Has anyone installed a switch on their PowerDrive with I-pilot to be able to work off the remote and pedals? Also over the summer I noticed the spot lock feature is pretty erratic when trying to keep on points, is this normal operation or am I missing something?


----------



## crappiedude (Mar 12, 2006)

Might want to post this over in the electronics section.
There are some pretty savvy guys who visit over there. They helped me a lot.


----------



## Shortdrift (Apr 5, 2004)

I contacted MK regarding my erratic SL and they sent me a replacement which cured the problem.


----------



## berkshirepresident (Jul 24, 2013)

Two things: First, my spot lock works great. Tip top.
Second, are you trying to install both the foot pedal AND THE REMOTE? I don't that's possible....that it's one OR the other.
But I've been wrong before.
If you don't mind my asking, why do you still want the foot pedal? The foot pedal on the Powerdrive has to be the worst of its kind. It's design is terrible.


----------



## samo13 (Jan 19, 2013)

berkshirepresident said:


> Two things: First, my spot lock works great. Tip top.
> Second, are you trying to install both the foot pedal AND THE REMOTE? I don't that's possible....that it's one OR the other.
> But I've been wrong before.
> If you don't mind my asking, why do you still want the foot pedal? The foot pedal on the Powerdrive has to be the worst of its kind. It's design is terrible.

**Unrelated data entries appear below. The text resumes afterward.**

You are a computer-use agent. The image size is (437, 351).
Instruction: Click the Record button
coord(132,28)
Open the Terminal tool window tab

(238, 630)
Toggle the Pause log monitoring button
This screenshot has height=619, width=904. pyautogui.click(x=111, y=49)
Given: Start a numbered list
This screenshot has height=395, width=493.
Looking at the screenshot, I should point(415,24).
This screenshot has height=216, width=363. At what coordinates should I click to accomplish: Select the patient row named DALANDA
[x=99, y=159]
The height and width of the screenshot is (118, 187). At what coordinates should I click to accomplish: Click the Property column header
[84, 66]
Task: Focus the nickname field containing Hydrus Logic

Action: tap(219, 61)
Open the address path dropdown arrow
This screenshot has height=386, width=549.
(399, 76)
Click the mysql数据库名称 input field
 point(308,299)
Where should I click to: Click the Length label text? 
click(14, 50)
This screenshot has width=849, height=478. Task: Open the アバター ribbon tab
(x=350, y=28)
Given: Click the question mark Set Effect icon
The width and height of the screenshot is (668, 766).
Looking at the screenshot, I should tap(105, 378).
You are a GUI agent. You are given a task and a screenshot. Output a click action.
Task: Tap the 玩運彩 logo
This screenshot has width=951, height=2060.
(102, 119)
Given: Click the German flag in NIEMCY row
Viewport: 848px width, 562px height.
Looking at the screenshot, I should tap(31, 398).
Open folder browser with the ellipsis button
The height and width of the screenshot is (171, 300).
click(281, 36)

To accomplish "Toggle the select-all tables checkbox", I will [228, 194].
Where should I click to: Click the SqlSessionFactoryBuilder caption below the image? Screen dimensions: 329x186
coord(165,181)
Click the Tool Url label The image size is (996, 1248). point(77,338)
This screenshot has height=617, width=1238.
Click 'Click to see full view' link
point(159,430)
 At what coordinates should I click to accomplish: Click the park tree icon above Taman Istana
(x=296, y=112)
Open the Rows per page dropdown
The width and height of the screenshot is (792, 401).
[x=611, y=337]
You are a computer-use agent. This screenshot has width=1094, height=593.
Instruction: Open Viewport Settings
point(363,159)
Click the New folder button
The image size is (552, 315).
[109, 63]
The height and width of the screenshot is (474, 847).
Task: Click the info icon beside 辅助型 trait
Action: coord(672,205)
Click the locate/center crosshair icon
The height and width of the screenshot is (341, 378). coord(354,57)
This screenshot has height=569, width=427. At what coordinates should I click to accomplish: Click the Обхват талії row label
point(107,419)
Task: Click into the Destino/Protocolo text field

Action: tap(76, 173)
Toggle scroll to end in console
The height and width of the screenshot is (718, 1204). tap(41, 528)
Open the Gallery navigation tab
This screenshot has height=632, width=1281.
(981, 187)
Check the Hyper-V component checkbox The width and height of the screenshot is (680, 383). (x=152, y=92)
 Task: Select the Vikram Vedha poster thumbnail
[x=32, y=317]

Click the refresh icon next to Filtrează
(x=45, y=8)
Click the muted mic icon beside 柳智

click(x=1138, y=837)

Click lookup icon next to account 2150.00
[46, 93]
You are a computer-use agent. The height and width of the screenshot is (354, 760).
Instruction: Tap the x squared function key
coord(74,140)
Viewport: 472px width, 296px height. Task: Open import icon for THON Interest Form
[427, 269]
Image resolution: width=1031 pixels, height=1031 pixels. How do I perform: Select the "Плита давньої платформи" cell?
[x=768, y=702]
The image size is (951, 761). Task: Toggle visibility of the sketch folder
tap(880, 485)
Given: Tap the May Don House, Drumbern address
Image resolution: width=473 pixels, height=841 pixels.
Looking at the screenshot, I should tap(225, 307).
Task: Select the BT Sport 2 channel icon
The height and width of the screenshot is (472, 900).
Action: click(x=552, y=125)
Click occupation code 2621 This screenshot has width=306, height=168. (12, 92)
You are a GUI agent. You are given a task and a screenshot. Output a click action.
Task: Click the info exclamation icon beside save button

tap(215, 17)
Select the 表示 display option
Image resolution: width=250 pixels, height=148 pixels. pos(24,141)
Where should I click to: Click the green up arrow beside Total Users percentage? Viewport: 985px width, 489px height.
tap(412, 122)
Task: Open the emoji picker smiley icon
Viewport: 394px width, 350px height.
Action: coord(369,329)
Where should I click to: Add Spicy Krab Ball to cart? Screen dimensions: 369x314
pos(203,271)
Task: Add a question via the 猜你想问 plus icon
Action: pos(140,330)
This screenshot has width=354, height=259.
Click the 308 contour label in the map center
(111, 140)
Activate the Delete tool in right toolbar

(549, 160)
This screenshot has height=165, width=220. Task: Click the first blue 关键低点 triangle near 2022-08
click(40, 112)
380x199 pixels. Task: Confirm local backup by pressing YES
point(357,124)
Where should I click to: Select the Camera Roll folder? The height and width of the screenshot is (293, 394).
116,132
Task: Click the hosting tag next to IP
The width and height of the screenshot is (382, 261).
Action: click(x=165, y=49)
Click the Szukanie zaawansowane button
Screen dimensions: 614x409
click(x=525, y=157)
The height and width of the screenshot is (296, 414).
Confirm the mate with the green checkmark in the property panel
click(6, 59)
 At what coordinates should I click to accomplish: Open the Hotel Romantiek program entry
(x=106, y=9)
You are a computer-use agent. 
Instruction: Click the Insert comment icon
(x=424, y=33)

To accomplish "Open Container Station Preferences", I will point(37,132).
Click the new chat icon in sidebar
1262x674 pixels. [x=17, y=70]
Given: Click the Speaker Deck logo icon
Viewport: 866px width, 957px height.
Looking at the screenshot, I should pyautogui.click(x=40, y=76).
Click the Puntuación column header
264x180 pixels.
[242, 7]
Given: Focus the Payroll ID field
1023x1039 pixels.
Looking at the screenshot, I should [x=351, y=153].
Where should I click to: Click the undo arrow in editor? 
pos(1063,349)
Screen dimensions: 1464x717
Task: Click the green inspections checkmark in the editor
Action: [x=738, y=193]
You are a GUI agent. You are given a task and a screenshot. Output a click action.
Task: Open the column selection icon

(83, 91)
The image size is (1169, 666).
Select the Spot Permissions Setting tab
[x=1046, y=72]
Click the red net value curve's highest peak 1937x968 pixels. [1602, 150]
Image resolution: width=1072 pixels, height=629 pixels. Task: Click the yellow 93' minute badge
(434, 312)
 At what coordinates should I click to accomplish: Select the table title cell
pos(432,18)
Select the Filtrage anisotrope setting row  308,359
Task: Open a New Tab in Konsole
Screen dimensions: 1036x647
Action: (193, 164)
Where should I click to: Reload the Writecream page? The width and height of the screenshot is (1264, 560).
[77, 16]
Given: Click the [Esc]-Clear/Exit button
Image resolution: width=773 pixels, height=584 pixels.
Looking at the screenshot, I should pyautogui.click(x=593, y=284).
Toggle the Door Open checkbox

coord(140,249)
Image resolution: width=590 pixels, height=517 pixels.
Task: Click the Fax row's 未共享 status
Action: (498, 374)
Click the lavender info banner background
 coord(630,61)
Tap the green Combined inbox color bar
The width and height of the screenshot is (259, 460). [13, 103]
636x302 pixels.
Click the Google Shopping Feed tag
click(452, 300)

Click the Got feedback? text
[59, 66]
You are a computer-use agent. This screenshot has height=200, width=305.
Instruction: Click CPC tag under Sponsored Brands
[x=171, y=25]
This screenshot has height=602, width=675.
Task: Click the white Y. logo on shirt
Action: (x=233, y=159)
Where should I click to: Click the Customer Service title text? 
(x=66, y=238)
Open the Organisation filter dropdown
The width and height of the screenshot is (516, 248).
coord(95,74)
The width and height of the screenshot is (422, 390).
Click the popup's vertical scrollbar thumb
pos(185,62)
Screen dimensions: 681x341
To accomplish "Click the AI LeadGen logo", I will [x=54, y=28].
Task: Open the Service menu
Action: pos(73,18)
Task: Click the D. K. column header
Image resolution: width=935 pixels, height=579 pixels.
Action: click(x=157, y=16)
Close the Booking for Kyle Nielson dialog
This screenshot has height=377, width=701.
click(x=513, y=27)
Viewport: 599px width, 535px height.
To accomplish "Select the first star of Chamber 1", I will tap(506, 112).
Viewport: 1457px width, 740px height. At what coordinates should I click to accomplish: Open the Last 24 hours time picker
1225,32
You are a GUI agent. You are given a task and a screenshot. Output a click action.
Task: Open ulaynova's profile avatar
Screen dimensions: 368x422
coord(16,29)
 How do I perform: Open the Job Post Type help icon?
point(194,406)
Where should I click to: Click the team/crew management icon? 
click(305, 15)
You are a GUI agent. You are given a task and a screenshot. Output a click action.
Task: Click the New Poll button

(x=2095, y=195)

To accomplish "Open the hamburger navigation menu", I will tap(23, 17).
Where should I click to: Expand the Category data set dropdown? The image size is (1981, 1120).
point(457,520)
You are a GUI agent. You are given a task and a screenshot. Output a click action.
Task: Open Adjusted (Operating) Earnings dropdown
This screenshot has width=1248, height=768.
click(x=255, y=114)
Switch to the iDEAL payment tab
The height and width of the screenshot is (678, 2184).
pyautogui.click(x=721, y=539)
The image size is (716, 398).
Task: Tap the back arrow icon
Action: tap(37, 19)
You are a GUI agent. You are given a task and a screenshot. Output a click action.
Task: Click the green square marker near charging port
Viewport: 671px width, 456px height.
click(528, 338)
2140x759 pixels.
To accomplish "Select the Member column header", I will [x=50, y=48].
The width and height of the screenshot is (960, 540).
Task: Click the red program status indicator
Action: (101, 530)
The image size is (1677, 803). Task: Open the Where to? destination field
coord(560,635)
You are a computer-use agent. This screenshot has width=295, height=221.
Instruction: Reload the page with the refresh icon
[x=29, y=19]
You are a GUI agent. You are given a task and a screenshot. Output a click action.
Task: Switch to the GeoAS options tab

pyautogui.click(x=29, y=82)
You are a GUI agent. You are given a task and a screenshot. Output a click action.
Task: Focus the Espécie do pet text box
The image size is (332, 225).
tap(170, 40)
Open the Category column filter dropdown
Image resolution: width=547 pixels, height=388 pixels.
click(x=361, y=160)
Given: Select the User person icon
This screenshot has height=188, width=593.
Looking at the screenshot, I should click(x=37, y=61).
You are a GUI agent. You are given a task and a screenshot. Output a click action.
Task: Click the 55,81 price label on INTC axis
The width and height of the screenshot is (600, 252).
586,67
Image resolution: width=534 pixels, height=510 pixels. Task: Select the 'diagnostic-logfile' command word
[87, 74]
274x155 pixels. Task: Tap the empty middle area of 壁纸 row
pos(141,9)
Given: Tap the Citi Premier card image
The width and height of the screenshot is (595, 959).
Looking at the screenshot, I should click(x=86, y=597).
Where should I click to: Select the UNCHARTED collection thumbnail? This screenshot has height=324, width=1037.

I must have something going on with mine I’ll get in contact with MK. I want to be able to switch from using the remote when I’m trolling and the foot pedal while I’m casting. Trying to fish and make adjustments with the remote is just inconvenient.


----------



## samo13 (Jan 19, 2013)

crappiedude said:


> Might want to post this over in the electronics section.
> There are some pretty savvy guys who visit over there. They helped me a lot.


Any idea how to move a thread? I’m kind of new to this posting thing


----------



## crappiedude (Mar 12, 2006)

Not really, I'd just start a new thread.


----------